We’ve all been told that it can't. This can seem true. You probably know people who have very little money and seem quite happy. You probably also know people who are wealthy and miserable. So having a big paycheck is no guarantee of happiness.
But let’s turn happiness from a simple state into a continuum, with extreme joy and contentment at the top end, and extreme misery at the bottom.
Purists may argue that positive and negative emotions are distinct phenomena. But measures of Quality of Life go from the 1st percentile (very displeased with one’s life) to the 100th (very pleased indeed). And all of us can understand statements like “I don’t feel as bad as I did yesterday, so I guess that’s better” and “I’m not the happiest ever, but I’m still pretty happy.” We instinctively grasp that how we feel can fall along a line from negative to positive.

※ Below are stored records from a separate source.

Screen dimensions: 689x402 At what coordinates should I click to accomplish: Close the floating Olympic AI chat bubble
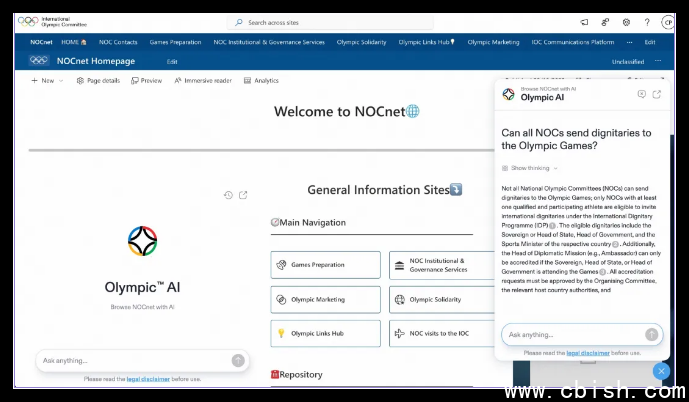(661, 371)
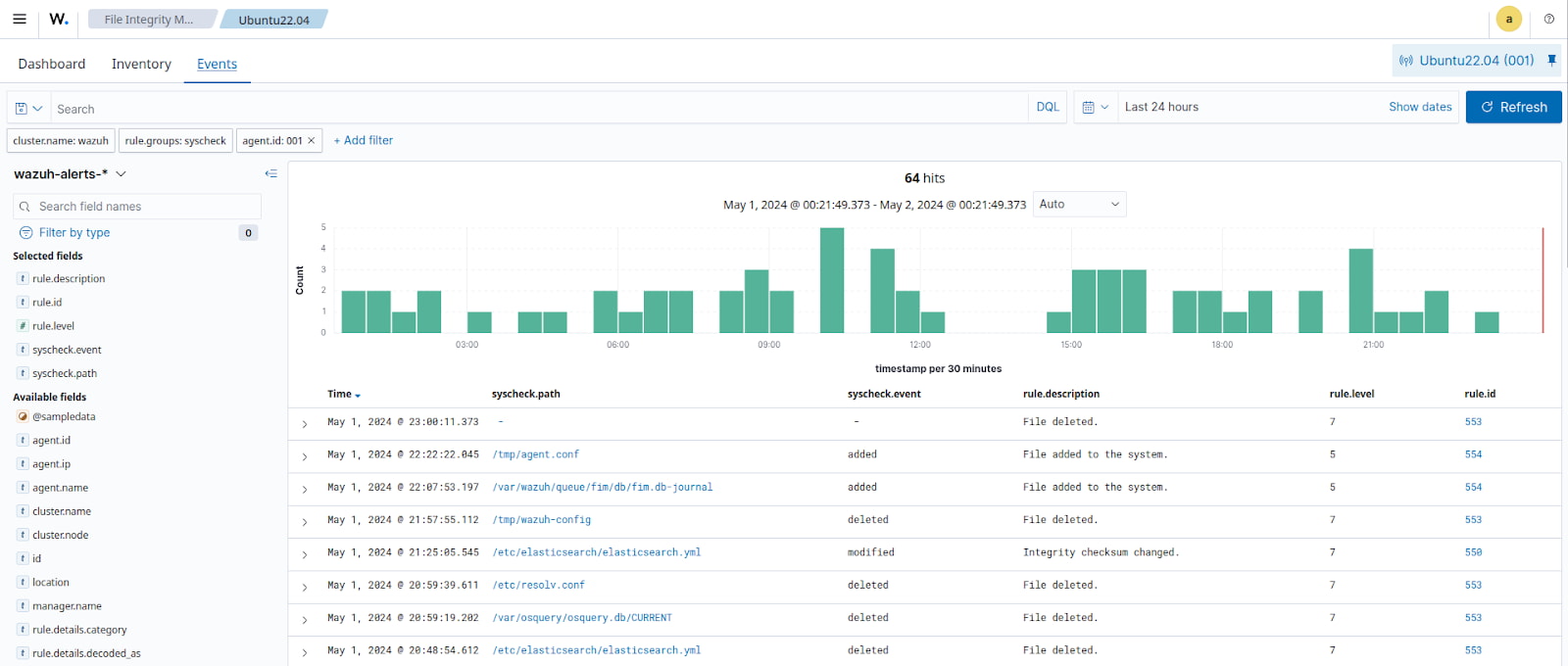Open the hamburger navigation menu
Screen dimensions: 1568x666
(x=20, y=19)
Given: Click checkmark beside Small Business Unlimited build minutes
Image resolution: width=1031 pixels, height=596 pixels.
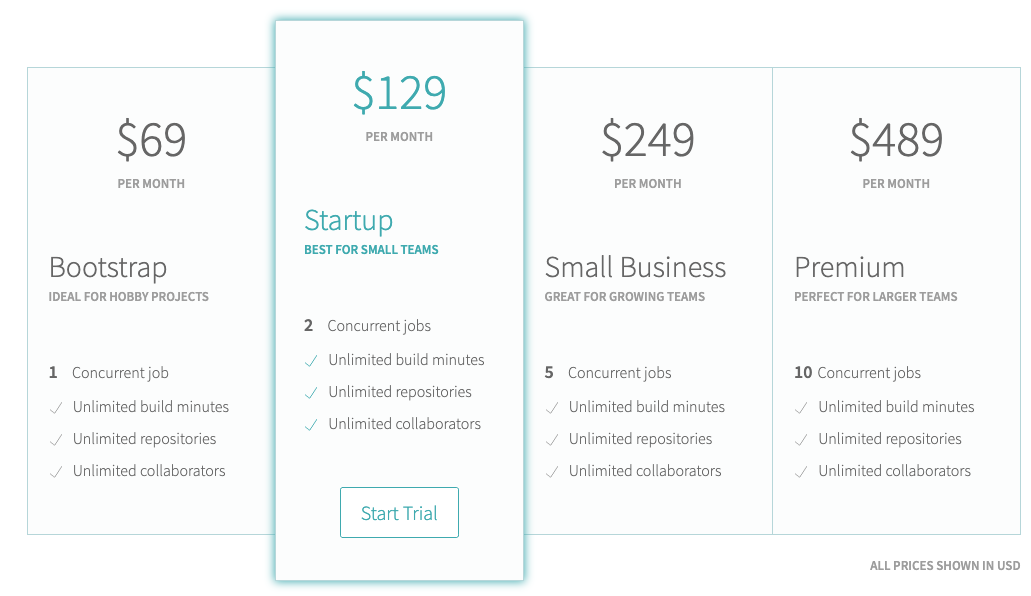Looking at the screenshot, I should pos(551,407).
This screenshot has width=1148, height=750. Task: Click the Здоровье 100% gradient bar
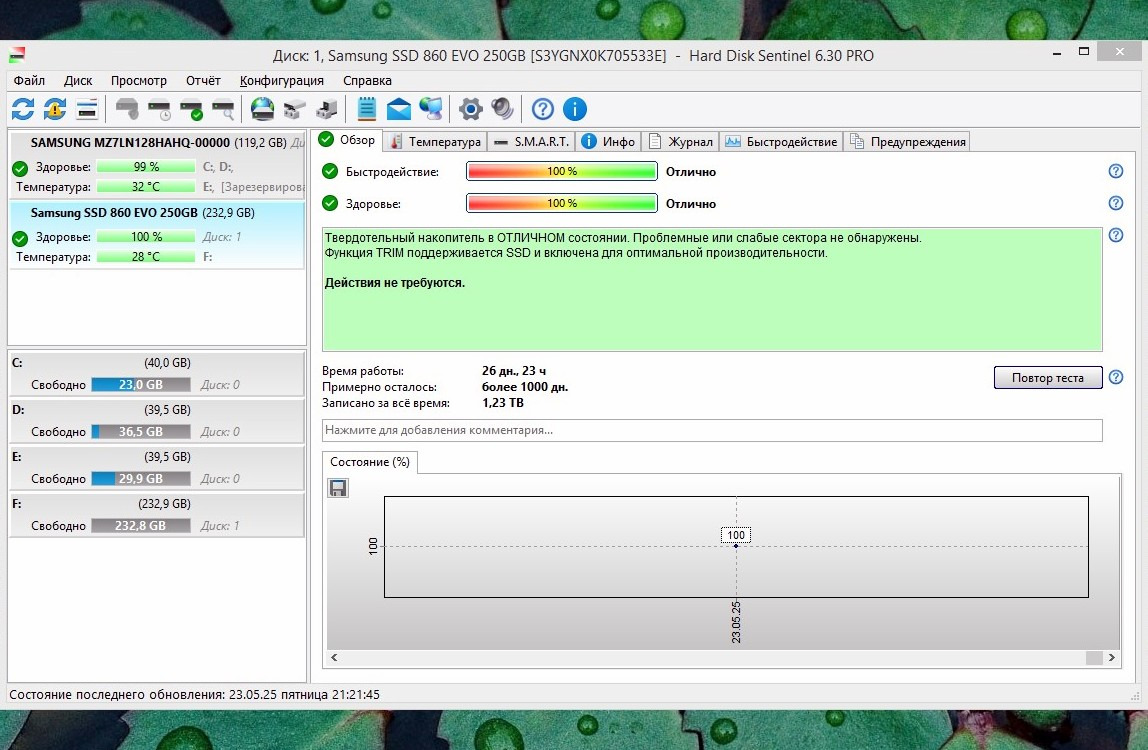tap(561, 204)
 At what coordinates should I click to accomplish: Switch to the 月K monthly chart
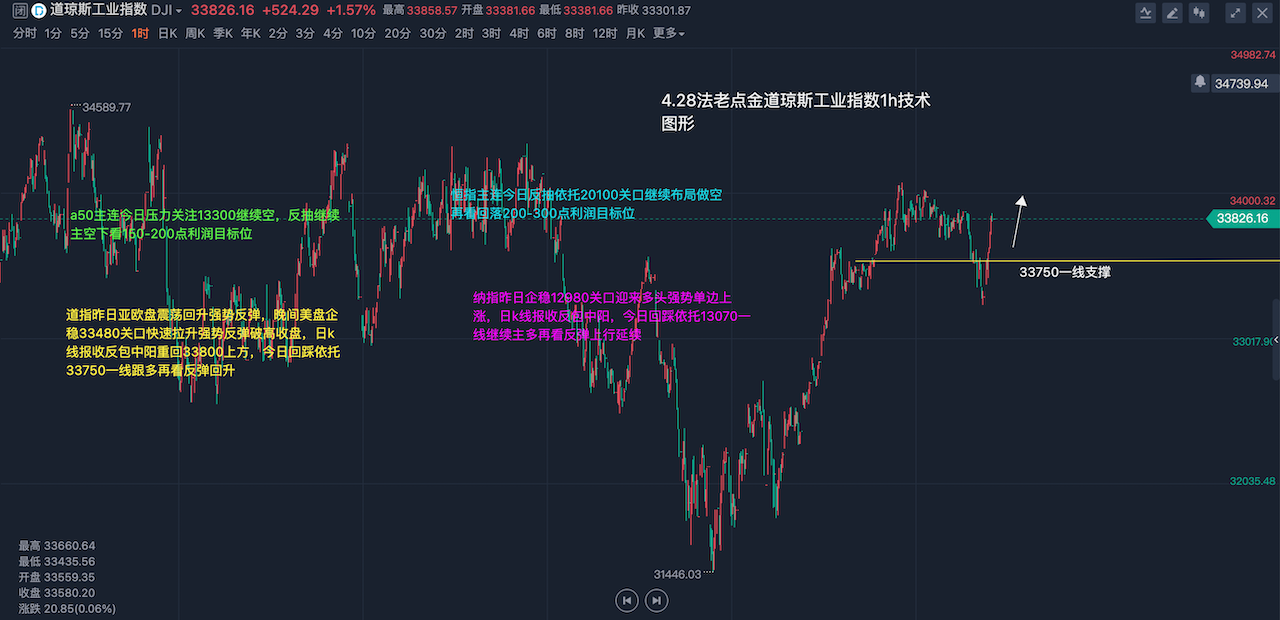635,33
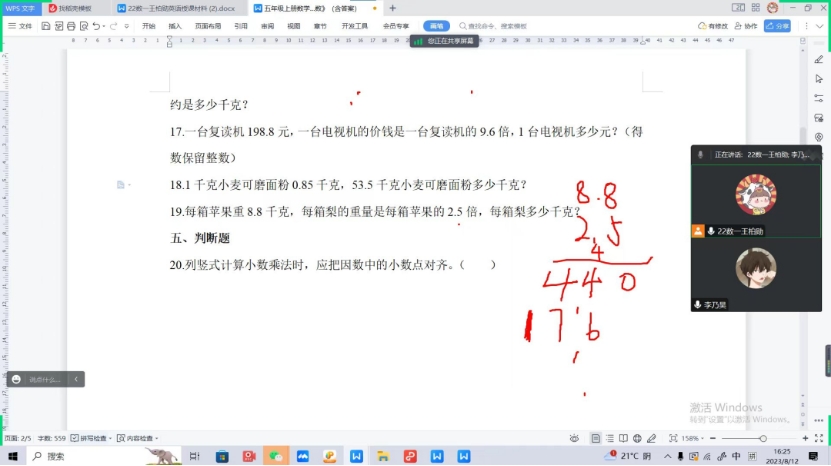Image resolution: width=831 pixels, height=466 pixels.
Task: Click the share button (分享)
Action: [x=778, y=26]
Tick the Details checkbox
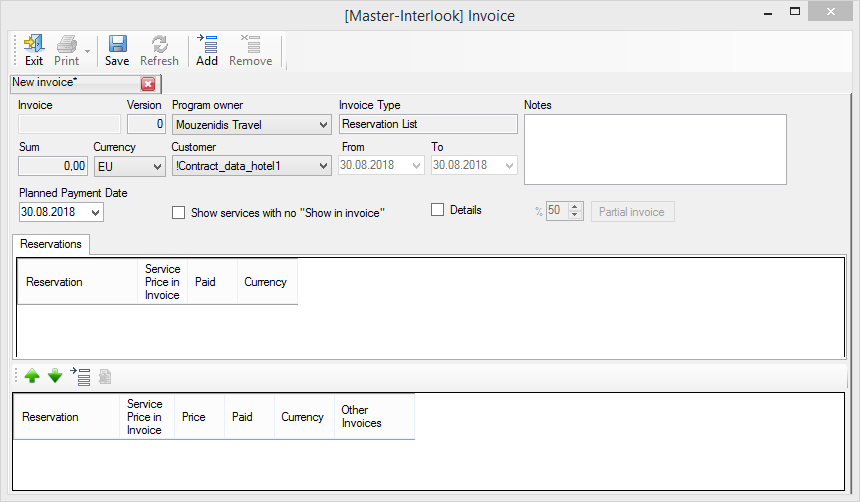860x502 pixels. pos(438,210)
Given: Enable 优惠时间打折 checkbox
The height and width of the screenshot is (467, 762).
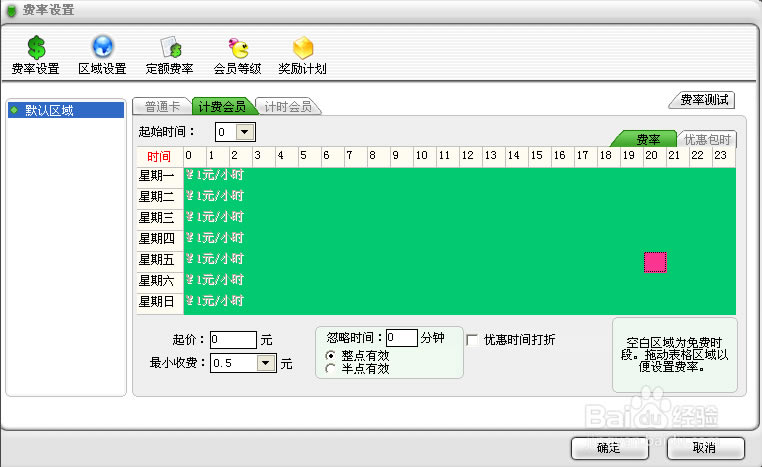Looking at the screenshot, I should [472, 340].
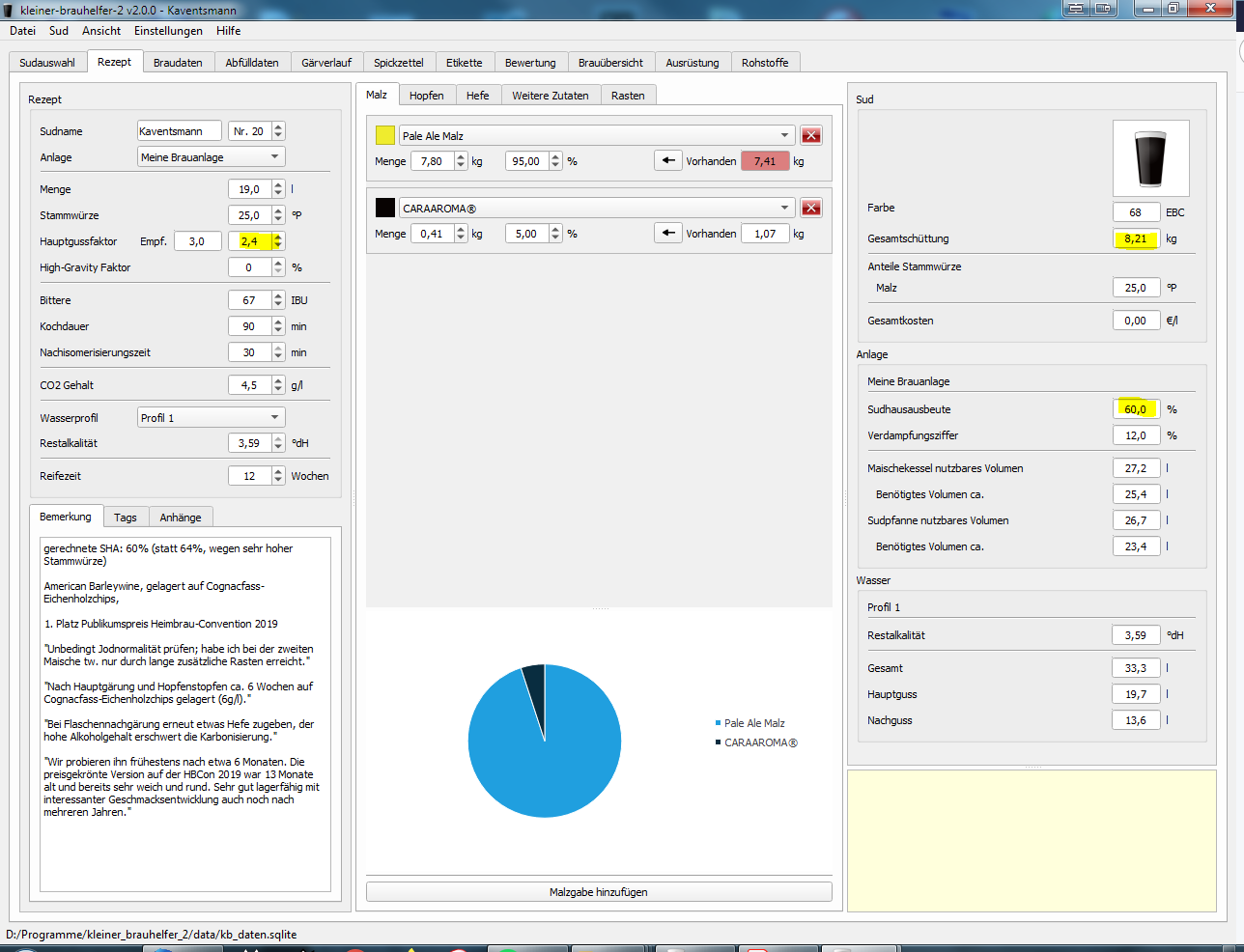The width and height of the screenshot is (1244, 952).
Task: Click the Sudname text field
Action: (x=179, y=131)
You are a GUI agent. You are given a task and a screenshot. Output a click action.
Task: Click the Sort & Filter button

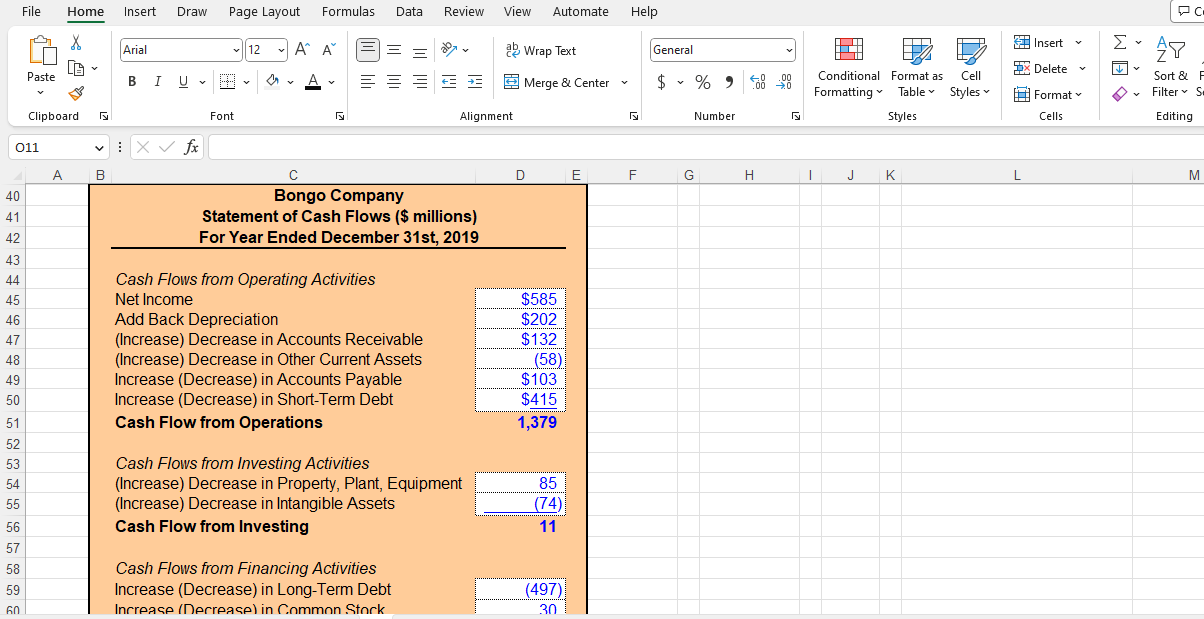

If happiness is a continuum, then it’s like a two-way street. Doing something may lift us higher or drop us lower. If we are dubious about the idea that having money (or doing something in particular with it) might raise us upward, then we can look the other way.
“Is there any way of making yourself LESS happy by handling money in a certain way?”
At this point, suddenly everyone comes on board. Yes, there are all kinds of ways of making ourselves miserable with money. Spend it all. Go into debt. Buy huge piles of possessions that give nothing back. Waste it in the casino. Purchase intoxicants and spend life in a haze. Plunk it down on a huge mortgage that will enslave you for life. Easy.
So if using money one way can lower our position on the happiness scale, then surely doing something else can raise it as well. At minimum, we can retain our existing position by avoiding those mood-lowering traps. So although we might not be able to guarantee lasting, ecstatic, continuous happiness, we can certainly have an influence on ourselves.
Psychologist Daniel Gilbert (author of Stumbling on Happiness) has pointed out that most of our decisions are based, at least in part, on the impact they will have on our future mood.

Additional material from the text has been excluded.